Dataset entries:
+---+

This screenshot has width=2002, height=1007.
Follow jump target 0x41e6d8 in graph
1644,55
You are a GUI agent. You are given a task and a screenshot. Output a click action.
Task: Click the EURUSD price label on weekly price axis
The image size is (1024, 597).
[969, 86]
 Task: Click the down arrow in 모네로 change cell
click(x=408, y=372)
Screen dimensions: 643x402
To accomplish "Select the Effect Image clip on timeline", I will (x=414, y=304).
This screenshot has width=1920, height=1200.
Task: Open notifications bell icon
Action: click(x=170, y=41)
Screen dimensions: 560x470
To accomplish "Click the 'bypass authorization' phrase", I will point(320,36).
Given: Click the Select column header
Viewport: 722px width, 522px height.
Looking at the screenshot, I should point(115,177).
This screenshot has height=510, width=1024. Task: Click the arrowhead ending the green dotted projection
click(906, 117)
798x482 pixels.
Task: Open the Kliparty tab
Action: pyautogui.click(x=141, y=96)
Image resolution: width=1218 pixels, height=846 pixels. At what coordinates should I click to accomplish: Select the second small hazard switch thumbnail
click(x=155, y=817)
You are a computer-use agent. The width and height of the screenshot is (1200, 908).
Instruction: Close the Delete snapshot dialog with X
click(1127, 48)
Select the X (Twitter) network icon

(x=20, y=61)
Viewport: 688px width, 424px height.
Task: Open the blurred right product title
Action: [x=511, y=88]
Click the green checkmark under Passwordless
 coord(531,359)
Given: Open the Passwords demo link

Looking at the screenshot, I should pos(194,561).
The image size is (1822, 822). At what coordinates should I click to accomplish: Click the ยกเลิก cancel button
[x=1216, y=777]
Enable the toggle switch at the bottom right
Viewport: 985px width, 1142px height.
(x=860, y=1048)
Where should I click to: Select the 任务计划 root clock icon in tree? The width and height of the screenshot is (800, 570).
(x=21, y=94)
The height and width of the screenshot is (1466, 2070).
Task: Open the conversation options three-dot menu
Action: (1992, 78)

+---+

Task directions:
From the entries above, pull out each line that includes "dimensions".

Answer space:
Screen dimensions: 643x402
Screen dimensions: 560x470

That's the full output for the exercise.